De los duelos y entierros en la antigüedad, en nuestro entorno

Siempre ha habido muertes al haber vida, es algo que no se puede eludir. Que nos va a tocar a todos. Unos antes y otros después, tenemos que pagar la deuda que contrajimos con la naturaleza el día que nacimos.

d.gregorio

Muchas y muy distintas son las formas en que hemos rendido culto a los muertos. Lo más antiguo que se sabe es que a los muertos los enterraban en una cueva en la mejor manera y con todo respeto. También se sabe que a algunos lo momificaban, no siendo ésta una norma general, pues parece que sólo se momificaba a las personas más destacadas o que tenían el mayor respeto. Pero parece que en Lanzarote hubo poca proliferación de estos tratamientos de momificación, con los ritos que ello llevara consigo.

Antes de que se creara en Haría la primera ermita a raíz del Concilio de Trento, en el año 1561, había que llevar desde el municipio norteño a la iglesia de Teguise a los muertos para ser tratados por los santos óleos. Eran llevados en camello y había que esperar su regreso para su entierro. Esa época pasó y los tratamientos a los muertos tomaron otros modos diferentes, conforme demandaban los tiempos.

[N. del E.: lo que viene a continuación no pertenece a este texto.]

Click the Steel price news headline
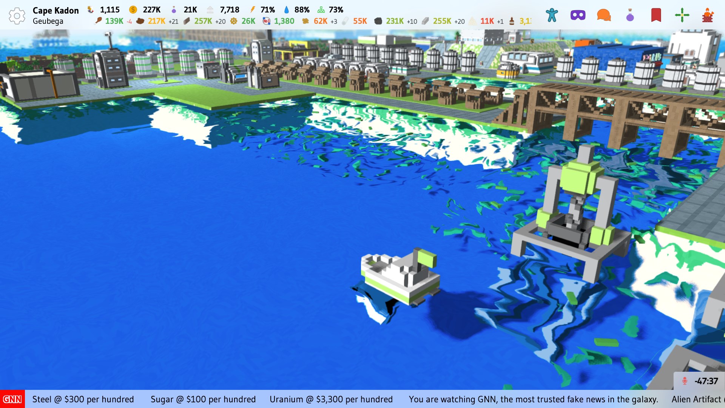725x408 pixels. tap(83, 399)
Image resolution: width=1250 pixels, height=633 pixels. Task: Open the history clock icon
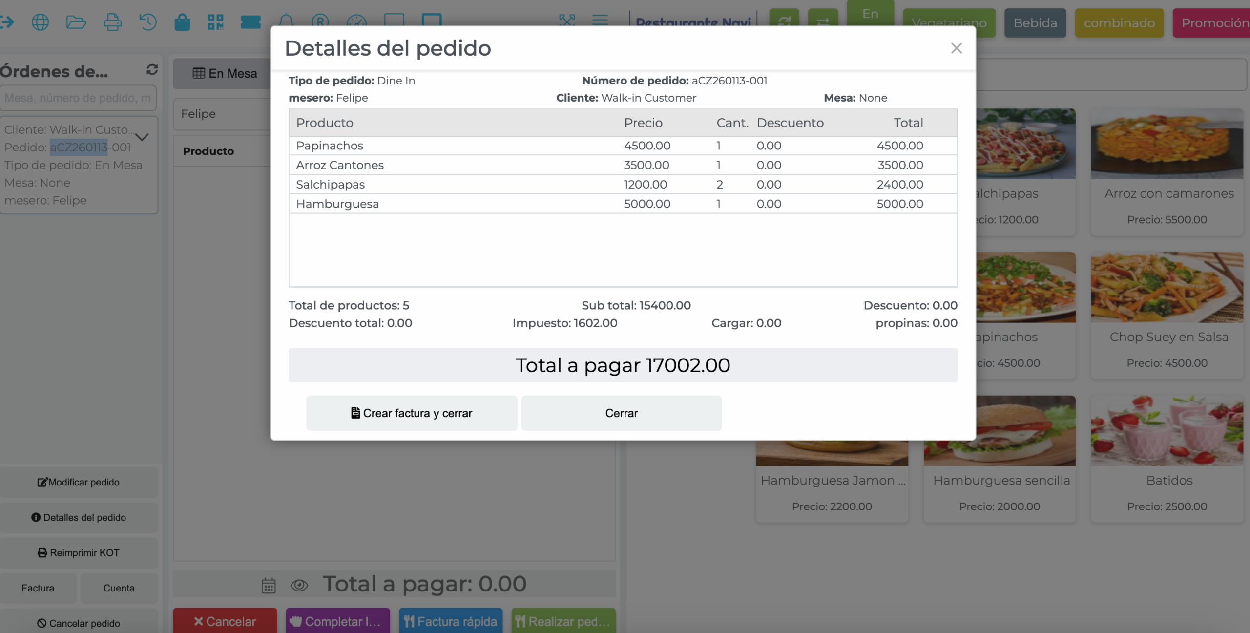(147, 22)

Hasta hace unos veinte años, los muertos se velaban en sus casas. Esto cambió cuando los ayuntamientos empezaron a crear los tanatorios oficiales, así como otros tanatorios públicos y particulares.

Antiguamente la estancia de los enfermos en su casa se prolongaba todo lo que se podía, aunque si le aquejaban una enfermedad importante procuraban llevarlo al hospital. A principios del siglo XX al Hospitalito de Dolores en Arrecife, regido por don José Molina Orosa, y ya en 1950 fue creado el Hospital Insular, pero ni había médicos ni medicinas como demandaba la sociedad de entonces.

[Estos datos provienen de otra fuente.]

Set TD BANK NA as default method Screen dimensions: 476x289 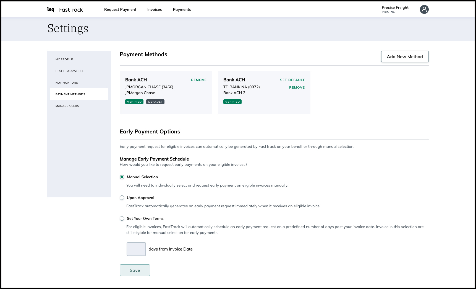[x=292, y=80]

Cuando los enfermos se iban poniendo peor se solía recurrir a algunos curanderos y algunas hierbas medicinales. Siempre se encontraba algún amañado que pusiera inyecciones, hasta que el enfermo llegaba a su final. Entonces era el momento de ir al carpintero que hacía los cajones para que le tomara las medidas al difunto. Normalmente aparecía el cajón por la noche en la casa del muerto, cuidando que no lo vieran por la calle.

Era entonces el momento de llamar al amañado o amañada de la zona para que amortajaran al muerto, que también conllevaba su valor y conocimientos.

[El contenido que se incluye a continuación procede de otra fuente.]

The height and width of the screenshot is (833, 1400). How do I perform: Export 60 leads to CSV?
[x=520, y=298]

Había que dar cuenta al sepulturero para el entierro y éste procedía a avisar a los familiares, vecinos y allegados, para que fueran a acompañar al duelo y posteriores honras.

Normalmente si el muerto era hombre, éste ya tenía un tesno negro, al que se le llamaba la mortaja. Esta era la ropa normal del difunto, la que llevaba en vida a los eventos más importantes y terminaba en la mortaja del difunto.

Al morir la persona en su casa se le velaba como se dice y luego se preparaba el entierro a hombros de las personas más allegadas, ya que no había funerarias ni coches para ello. Entonces el cortejo fúnebre se llevaba a hombros por el camino hasta el cementerio, necesitando cuatro personas para llevar el cajón, dos delante y dos detrás, procurando que tuvieran una estatura similar para que el cajón fuera nivelado. Se relevaban para descansar, porque el trayecto hasta el cementerio era muy largo y en ocasiones se llegaba a utilizar un camión, cuando era de sitios más distantes. Hasta los de La Graciosa se enterraban en Haría. El cortejo descansaba a la altura de la Boca de Guinate, donde había un cuartito con una crucita, y por allí se descansaba en las paredes.